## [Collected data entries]
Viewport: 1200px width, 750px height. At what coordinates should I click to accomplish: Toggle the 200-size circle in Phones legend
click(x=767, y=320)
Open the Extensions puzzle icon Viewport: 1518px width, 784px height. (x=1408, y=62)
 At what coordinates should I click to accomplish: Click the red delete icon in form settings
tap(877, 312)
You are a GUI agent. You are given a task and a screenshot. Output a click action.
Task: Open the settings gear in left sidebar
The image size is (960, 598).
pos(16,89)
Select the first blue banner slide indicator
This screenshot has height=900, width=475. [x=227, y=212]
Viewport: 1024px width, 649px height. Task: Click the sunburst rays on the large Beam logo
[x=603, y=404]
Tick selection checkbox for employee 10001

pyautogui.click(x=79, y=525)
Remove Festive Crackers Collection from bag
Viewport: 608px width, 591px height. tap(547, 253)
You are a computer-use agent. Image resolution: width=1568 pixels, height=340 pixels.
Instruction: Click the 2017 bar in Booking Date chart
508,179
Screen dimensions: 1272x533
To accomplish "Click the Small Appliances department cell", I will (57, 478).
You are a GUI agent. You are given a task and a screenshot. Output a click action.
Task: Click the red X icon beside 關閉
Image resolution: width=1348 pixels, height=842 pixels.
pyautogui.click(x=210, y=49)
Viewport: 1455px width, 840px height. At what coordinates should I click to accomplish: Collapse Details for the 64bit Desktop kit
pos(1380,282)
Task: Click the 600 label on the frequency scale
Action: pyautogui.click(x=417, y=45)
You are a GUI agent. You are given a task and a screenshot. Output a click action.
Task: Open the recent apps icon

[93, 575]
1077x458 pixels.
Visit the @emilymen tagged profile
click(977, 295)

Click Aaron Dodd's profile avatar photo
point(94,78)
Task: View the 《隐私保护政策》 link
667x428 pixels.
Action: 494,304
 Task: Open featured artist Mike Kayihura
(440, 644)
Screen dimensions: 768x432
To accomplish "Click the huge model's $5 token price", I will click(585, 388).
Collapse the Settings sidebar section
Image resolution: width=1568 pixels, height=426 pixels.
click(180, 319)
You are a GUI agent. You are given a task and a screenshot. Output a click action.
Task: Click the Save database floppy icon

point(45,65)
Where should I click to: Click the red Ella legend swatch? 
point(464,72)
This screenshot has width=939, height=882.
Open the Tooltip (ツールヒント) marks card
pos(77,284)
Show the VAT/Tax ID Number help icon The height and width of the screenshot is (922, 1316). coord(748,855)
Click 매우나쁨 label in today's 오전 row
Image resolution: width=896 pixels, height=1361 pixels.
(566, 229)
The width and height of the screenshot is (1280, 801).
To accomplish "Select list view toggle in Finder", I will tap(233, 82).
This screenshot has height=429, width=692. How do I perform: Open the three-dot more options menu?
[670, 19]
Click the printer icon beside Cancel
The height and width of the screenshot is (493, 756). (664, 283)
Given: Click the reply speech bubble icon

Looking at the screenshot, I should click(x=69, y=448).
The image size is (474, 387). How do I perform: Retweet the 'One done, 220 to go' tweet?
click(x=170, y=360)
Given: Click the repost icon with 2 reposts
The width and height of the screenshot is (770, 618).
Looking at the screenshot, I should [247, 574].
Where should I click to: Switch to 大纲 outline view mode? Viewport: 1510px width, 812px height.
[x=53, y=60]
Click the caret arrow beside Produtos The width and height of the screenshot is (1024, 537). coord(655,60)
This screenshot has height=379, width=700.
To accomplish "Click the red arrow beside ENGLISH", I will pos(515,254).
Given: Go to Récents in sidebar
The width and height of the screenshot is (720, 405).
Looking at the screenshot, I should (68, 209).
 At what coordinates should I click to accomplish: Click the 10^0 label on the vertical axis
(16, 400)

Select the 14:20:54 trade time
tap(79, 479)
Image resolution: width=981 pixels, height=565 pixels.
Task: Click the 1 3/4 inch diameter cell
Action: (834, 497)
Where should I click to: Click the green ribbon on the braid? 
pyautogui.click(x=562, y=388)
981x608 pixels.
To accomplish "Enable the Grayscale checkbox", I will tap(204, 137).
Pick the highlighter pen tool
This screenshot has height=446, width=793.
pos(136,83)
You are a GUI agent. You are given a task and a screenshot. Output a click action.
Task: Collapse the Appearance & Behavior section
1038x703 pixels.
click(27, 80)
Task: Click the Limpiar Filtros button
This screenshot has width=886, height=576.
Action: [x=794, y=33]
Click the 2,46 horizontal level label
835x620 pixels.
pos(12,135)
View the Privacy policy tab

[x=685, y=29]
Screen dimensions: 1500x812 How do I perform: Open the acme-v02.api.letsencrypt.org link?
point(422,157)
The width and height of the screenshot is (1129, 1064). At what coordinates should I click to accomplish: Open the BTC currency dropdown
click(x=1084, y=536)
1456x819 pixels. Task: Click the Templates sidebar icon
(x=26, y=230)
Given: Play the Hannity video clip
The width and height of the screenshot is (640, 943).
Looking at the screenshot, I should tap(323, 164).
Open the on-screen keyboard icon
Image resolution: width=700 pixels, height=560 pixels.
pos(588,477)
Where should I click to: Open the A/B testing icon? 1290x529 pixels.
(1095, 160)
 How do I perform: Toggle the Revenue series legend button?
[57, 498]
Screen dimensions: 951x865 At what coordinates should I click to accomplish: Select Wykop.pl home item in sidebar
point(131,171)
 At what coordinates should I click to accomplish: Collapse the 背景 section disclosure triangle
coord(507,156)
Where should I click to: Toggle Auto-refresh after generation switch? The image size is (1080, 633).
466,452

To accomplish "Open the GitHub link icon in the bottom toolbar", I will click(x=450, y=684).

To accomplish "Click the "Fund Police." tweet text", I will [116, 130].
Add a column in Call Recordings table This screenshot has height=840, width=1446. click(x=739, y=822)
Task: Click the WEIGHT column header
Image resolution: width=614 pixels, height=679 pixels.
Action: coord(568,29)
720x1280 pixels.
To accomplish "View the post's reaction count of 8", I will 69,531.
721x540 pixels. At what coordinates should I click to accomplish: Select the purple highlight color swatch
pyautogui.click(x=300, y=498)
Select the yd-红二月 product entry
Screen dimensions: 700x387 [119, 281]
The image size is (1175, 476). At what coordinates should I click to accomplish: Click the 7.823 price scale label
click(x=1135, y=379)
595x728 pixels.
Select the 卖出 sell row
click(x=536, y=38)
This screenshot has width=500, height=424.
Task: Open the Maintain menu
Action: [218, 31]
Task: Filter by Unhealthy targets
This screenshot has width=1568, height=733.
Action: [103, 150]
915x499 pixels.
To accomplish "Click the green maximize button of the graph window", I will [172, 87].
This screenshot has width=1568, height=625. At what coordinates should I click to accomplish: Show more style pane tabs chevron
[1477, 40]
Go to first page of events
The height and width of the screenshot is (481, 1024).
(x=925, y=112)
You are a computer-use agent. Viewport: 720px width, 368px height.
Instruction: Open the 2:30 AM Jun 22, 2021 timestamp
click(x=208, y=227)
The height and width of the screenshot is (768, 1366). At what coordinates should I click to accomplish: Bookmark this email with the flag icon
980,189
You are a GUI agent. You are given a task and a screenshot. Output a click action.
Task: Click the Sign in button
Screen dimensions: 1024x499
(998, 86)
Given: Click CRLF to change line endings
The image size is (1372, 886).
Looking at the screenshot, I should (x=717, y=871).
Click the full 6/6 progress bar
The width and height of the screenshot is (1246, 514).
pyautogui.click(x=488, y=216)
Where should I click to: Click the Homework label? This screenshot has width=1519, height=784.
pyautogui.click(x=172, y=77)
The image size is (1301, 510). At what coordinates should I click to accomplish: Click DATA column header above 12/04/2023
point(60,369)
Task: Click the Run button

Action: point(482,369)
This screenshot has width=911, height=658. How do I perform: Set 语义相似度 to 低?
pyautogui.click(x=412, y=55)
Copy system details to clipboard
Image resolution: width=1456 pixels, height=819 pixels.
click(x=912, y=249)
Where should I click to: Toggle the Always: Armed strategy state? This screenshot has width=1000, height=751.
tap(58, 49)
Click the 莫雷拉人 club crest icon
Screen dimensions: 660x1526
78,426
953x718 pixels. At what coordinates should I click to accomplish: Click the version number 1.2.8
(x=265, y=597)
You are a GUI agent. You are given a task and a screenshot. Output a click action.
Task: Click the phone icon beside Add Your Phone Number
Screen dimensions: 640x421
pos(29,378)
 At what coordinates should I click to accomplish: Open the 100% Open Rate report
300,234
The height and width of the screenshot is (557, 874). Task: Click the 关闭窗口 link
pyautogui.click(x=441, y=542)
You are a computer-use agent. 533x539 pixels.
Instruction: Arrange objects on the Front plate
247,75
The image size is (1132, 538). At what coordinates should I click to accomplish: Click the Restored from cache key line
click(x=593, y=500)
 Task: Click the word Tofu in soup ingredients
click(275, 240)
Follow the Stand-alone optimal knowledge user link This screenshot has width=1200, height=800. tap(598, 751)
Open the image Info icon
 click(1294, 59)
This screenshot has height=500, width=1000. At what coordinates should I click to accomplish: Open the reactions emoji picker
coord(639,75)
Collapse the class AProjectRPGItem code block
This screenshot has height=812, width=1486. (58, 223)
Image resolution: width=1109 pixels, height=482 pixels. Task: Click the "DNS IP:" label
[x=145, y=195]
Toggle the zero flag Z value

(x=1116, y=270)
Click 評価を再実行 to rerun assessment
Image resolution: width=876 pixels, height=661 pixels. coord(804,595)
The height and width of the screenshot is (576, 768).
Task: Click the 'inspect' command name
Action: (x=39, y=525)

## [EXERCISE PROMPT]
Print exactly the lines above, between the one holding "Screen dimensions: 951x865" and the one holding "Task: Filter by Unhealthy targets", inclusive, and nothing besides.

## [EXPECTED ANSWER]
Screen dimensions: 951x865 At what coordinates should I click to accomplish: Select Wykop.pl home item in sidebar
point(131,171)
 At what coordinates should I click to accomplish: Collapse the 背景 section disclosure triangle
coord(507,156)
Where should I click to: Toggle Auto-refresh after generation switch? The image size is (1080, 633).
466,452

To accomplish "Open the GitHub link icon in the bottom toolbar", I will click(x=450, y=684).

To accomplish "Click the "Fund Police." tweet text", I will [116, 130].
Add a column in Call Recordings table This screenshot has height=840, width=1446. click(x=739, y=822)
Task: Click the WEIGHT column header
Image resolution: width=614 pixels, height=679 pixels.
Action: coord(568,29)
720x1280 pixels.
To accomplish "View the post's reaction count of 8", I will 69,531.
721x540 pixels. At what coordinates should I click to accomplish: Select the purple highlight color swatch
pyautogui.click(x=300, y=498)
Select the yd-红二月 product entry
Screen dimensions: 700x387 [119, 281]
The image size is (1175, 476). At what coordinates should I click to accomplish: Click the 7.823 price scale label
click(x=1135, y=379)
595x728 pixels.
Select the 卖出 sell row
click(x=536, y=38)
This screenshot has width=500, height=424.
Task: Open the Maintain menu
Action: [218, 31]
Task: Filter by Unhealthy targets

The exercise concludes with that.